The dome of the Texas State Capitol (Art Wager / Getty Images)
By Dallas Morning News Editorial
Some convicted of sex crimes are simply too dangerous to be let back on the streets even after they’ve completed prison sentences.
Texas law allows courts to label these offenders as “sexually violent predators” and commit them to a treatment facility aimed at trying to repair their deep-rooted behavioral abnormalities.
No longer called inmates, these state “clients” go directly from prisons to a lockup center northwest of Lubbock where most of them stay for years, housed safely away from the public behind razor-wire fences. About 450 men reside there today.
It’s alarming, then, that a recent state audit found that the agency charged with overseeing these predators has mishandled its contract with the private vendor it hired to treat them.

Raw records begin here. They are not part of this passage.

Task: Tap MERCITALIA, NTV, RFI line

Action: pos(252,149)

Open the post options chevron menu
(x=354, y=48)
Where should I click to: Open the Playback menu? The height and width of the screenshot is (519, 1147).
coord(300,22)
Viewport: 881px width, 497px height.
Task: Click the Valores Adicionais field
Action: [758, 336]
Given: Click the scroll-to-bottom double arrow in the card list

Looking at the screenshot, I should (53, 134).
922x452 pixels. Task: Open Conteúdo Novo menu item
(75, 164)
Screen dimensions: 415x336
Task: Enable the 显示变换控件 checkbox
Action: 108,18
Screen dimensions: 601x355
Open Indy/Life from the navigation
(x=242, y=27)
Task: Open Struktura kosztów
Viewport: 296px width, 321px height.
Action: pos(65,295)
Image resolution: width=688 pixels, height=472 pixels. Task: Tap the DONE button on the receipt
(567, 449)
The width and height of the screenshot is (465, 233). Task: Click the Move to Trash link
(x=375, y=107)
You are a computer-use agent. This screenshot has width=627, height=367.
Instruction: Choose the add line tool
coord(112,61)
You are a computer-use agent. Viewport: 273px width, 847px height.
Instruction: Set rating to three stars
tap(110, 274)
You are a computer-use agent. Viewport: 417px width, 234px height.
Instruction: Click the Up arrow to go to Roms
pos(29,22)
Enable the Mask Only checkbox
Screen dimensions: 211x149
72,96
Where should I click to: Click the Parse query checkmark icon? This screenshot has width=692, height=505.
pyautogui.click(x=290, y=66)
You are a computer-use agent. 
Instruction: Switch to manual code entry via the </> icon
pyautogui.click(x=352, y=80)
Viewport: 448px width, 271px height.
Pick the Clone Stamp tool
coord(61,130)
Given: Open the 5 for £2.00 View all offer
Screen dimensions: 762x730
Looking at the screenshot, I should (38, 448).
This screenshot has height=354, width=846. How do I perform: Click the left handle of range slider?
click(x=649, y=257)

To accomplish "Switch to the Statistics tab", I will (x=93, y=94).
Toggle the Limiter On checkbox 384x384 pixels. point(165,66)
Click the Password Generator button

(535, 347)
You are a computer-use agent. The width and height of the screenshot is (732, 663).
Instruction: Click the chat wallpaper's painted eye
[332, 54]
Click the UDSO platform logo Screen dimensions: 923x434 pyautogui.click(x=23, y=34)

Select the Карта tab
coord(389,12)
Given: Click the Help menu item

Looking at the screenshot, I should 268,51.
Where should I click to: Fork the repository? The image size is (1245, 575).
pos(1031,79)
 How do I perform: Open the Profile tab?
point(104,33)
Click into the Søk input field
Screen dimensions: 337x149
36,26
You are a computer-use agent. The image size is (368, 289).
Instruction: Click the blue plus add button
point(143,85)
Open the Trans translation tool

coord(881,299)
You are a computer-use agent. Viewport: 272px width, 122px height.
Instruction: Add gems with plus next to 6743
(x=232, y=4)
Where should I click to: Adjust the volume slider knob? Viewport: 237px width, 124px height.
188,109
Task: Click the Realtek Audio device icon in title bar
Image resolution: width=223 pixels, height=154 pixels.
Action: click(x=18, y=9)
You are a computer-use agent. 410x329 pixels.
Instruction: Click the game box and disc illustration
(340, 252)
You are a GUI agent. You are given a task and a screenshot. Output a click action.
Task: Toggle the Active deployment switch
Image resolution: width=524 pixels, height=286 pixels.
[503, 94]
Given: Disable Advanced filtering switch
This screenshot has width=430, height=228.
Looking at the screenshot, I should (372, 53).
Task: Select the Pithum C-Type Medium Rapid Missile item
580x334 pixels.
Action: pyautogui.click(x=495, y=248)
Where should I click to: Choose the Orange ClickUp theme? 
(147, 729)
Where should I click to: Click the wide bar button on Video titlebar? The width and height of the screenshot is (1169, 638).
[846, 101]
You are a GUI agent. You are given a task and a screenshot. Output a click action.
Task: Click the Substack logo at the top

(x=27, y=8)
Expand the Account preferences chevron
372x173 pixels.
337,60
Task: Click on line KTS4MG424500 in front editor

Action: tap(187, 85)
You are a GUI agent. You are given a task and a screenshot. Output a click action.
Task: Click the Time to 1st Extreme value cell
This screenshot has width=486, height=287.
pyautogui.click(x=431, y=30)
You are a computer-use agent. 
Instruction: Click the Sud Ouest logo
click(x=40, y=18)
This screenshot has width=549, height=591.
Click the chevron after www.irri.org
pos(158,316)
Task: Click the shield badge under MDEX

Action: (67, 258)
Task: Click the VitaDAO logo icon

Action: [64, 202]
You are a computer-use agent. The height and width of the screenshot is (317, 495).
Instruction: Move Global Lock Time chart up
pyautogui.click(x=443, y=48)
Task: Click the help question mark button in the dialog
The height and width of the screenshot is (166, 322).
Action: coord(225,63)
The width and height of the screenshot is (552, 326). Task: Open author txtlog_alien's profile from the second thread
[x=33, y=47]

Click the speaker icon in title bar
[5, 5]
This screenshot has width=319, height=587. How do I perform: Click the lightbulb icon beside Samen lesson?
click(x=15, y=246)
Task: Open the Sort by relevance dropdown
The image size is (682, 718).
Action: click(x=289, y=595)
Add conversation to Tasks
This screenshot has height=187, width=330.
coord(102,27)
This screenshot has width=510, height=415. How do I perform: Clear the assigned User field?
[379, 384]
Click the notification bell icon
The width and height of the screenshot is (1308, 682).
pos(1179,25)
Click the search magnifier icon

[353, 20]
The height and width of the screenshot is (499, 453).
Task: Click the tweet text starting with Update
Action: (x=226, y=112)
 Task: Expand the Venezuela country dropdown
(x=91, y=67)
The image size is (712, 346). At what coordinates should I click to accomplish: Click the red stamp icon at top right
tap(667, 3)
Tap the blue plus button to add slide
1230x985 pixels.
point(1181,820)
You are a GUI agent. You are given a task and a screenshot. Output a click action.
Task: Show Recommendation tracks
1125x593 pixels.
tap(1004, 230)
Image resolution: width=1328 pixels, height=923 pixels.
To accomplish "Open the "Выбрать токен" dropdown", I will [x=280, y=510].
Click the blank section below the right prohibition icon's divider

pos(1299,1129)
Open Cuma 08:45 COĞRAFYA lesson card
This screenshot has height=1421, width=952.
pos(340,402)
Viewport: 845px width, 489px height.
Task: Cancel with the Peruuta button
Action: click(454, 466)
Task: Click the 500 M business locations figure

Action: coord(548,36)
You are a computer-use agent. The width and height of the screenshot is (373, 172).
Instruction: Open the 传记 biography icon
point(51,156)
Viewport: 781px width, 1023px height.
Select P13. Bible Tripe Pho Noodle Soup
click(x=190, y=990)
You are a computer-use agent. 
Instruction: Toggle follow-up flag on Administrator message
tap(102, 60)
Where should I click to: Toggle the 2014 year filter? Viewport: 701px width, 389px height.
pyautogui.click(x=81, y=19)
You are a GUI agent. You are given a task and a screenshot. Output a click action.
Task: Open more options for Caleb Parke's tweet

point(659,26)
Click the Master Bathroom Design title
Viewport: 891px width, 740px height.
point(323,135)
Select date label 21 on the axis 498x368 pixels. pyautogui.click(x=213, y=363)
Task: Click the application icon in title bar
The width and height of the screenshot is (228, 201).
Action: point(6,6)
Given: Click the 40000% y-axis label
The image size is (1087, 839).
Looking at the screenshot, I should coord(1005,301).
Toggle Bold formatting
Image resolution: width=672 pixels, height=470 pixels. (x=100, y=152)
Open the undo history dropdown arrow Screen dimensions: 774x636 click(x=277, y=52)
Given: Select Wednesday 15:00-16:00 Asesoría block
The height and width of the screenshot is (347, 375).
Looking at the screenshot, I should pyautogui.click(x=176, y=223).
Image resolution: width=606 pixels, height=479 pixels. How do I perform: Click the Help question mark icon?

The Texas State Auditor found that the Texas Civil Commitment Office wrongly extended its contract with the Utah-based Management & Training Corp., in violation of state procurement requirements.
Of particular concern is that the 2022 extension was made the same year that the TCCO failed to submit its required annual vendor performance report to the state comptroller. When it finally did this in May, after the auditor pointed out the lapse during its investigation, the TCCO gave the vendor only a “C” rating.
In its written response to the June audit, the TCCO sharply defended its actions, saying the contract extension, from five years, with options for another four, to 20 years, was allowed under exceptions to state requirements. As part of the extension, MTC agreed to expand the treatment facility in Littlefield, saving the state $23 million in construction costs.
TCCO Deputy Director Jessica L. Marsh told us the expansion is necessary to accommodate the growing number of sexually violent predators being housed at the facility, which is at 98% capacity. About 34 clients are added each year, but only 18 have been released from commitment since 2016, she said.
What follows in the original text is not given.